--- How to complete this task ---
Report only how many lines below include "portrait".
+++++
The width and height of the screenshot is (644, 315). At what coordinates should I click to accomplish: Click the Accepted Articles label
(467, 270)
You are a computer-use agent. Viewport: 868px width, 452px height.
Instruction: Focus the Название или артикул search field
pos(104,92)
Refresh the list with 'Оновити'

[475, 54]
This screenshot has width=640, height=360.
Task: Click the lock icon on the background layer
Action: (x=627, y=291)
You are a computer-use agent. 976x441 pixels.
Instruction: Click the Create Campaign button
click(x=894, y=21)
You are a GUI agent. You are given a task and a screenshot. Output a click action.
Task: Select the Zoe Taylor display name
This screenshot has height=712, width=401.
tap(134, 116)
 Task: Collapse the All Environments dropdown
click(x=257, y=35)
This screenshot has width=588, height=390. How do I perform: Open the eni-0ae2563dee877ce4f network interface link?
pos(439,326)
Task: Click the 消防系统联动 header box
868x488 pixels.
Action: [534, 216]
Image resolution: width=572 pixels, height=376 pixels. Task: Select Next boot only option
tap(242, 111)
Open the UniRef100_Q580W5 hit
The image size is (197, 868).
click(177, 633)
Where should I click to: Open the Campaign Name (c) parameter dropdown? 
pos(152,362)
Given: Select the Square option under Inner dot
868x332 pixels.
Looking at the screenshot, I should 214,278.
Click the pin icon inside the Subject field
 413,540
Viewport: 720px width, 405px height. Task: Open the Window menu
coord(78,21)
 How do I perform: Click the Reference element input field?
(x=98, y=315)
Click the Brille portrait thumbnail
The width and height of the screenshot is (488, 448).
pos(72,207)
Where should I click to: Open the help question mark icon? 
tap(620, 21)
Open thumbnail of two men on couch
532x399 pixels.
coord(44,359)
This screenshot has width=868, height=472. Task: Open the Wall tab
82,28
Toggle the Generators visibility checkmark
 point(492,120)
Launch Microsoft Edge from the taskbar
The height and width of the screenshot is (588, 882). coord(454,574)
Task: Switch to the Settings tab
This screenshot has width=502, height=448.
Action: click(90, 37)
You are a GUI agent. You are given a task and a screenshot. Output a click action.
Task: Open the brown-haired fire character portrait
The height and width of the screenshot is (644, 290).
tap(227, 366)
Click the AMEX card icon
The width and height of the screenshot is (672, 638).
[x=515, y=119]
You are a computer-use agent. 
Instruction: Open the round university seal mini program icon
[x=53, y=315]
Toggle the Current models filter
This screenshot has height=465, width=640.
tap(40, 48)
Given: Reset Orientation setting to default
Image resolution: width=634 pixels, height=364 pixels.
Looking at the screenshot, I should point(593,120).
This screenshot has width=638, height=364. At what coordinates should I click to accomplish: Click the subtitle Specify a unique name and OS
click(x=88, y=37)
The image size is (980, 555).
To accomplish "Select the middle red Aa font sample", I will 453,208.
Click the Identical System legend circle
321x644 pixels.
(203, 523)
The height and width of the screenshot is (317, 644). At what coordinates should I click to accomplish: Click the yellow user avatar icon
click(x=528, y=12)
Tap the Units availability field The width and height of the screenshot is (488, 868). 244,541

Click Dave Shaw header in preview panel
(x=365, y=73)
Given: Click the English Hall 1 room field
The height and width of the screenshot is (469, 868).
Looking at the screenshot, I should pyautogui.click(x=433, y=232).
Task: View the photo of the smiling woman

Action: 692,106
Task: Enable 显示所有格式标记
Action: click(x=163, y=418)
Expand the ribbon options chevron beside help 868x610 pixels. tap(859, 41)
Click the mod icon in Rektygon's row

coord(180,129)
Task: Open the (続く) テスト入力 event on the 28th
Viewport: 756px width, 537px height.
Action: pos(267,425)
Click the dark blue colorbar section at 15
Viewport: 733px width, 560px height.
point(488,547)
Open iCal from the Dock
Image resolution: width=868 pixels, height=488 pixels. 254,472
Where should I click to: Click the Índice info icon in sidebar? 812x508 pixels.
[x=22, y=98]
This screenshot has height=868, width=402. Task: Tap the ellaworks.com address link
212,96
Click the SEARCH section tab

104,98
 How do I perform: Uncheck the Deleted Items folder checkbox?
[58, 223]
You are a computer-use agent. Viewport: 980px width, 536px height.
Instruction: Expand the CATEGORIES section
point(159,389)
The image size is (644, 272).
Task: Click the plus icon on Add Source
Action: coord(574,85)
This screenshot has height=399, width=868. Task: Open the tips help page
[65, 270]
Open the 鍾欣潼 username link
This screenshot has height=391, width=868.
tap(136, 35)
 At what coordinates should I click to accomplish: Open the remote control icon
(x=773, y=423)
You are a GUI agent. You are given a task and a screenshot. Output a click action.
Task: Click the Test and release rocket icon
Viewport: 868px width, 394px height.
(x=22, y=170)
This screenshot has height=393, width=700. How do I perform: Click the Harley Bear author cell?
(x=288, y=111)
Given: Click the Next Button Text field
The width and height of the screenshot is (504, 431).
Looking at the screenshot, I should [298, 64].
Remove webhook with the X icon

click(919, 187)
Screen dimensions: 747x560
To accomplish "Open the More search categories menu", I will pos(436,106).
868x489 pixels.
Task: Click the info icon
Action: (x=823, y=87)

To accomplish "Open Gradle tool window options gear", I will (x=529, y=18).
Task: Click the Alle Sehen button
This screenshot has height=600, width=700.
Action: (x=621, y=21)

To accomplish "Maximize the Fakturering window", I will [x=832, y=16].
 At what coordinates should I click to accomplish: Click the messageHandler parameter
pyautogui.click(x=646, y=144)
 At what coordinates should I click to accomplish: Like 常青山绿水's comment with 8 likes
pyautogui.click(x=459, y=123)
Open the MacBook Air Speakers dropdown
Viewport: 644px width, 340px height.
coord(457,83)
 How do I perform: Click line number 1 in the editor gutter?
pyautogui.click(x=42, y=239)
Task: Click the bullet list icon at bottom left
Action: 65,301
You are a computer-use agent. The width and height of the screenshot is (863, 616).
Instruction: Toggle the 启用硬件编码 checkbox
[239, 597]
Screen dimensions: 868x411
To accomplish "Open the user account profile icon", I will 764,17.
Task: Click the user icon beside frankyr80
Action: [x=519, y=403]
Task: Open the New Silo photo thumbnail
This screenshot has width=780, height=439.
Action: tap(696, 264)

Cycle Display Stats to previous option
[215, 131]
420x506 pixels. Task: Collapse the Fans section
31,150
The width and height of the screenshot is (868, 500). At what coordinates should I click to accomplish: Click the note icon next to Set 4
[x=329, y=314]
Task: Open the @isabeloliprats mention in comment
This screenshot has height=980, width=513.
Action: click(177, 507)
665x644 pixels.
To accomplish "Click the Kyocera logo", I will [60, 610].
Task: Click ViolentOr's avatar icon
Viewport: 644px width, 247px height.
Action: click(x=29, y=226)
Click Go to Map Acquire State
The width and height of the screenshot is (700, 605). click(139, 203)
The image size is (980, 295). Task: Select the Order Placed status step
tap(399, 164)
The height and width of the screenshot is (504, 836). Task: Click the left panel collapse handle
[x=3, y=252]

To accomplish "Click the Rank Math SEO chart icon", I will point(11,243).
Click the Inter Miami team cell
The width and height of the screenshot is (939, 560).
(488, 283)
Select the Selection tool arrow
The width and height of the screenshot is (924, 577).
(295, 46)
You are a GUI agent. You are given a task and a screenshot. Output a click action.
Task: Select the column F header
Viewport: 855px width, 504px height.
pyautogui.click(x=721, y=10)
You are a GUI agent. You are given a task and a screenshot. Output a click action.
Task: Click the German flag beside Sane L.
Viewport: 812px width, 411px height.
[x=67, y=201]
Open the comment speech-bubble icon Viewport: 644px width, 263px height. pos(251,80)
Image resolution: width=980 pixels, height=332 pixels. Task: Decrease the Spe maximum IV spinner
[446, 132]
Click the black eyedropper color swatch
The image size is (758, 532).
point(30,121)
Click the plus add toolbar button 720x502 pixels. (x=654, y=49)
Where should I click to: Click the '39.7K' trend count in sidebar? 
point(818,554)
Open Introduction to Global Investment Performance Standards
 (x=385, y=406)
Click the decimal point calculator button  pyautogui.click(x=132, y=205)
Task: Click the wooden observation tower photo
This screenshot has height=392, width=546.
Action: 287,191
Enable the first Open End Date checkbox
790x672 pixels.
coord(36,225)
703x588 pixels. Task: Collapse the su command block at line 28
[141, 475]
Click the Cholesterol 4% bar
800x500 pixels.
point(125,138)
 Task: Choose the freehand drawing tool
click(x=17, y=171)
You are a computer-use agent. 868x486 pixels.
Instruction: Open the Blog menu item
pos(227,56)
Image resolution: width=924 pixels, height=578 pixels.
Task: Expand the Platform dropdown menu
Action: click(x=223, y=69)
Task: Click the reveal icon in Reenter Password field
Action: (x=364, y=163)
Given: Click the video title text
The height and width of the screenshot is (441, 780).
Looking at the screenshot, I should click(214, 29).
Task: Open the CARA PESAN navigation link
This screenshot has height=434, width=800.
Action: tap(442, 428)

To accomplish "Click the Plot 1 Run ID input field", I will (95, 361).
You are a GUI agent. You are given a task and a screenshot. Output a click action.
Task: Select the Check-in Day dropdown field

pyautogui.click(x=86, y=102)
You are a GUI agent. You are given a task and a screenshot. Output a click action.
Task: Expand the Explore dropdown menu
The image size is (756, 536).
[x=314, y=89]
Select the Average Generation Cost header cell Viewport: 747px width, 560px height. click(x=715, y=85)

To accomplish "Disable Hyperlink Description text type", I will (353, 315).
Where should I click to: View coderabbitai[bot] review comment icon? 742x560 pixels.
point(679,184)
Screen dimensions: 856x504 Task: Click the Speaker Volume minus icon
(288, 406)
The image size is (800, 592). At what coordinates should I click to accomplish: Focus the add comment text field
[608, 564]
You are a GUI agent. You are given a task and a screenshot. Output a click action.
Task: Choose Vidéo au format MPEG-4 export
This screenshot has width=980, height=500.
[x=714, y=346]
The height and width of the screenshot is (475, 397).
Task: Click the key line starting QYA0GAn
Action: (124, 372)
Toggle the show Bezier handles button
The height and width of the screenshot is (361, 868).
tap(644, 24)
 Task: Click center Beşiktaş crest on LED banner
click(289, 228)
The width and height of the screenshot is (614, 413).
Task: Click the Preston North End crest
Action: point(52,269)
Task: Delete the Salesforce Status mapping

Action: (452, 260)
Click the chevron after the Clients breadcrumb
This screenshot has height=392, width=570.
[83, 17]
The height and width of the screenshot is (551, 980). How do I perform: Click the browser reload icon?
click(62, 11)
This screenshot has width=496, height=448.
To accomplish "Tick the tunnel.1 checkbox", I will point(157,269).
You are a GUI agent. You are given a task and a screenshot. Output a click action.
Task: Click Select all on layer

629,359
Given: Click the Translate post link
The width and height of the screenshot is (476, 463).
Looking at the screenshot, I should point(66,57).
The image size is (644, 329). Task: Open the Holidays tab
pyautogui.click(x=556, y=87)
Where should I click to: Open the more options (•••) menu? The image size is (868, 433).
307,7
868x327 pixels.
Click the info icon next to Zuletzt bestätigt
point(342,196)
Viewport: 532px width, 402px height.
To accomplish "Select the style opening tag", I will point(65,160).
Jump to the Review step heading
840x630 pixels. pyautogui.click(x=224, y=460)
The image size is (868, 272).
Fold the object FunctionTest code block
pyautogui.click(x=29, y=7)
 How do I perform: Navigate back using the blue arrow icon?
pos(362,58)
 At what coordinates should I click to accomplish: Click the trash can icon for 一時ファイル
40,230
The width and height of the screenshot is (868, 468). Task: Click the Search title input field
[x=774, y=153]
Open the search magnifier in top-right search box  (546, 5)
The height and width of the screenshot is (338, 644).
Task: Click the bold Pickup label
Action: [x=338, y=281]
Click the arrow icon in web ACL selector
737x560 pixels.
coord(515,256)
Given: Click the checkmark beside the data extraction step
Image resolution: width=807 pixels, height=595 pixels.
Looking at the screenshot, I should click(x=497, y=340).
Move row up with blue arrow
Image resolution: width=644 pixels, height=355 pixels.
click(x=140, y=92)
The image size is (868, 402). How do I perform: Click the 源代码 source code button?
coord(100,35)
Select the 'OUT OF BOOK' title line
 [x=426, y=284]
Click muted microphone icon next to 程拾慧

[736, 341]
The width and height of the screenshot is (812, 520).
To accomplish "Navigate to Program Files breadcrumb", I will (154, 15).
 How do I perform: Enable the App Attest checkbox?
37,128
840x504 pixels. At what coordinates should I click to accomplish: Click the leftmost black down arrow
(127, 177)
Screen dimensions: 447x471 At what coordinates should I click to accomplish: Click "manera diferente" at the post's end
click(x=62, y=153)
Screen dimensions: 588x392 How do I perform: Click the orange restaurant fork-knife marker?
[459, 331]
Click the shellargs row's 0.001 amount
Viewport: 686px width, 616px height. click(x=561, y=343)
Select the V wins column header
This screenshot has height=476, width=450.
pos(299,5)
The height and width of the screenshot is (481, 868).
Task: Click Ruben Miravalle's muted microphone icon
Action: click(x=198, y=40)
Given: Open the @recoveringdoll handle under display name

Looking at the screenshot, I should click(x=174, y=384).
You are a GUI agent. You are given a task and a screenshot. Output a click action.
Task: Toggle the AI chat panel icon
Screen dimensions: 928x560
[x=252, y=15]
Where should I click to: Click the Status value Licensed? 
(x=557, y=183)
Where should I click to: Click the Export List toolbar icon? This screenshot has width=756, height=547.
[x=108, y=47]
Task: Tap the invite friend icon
+++++
--- Completed exercise ---
2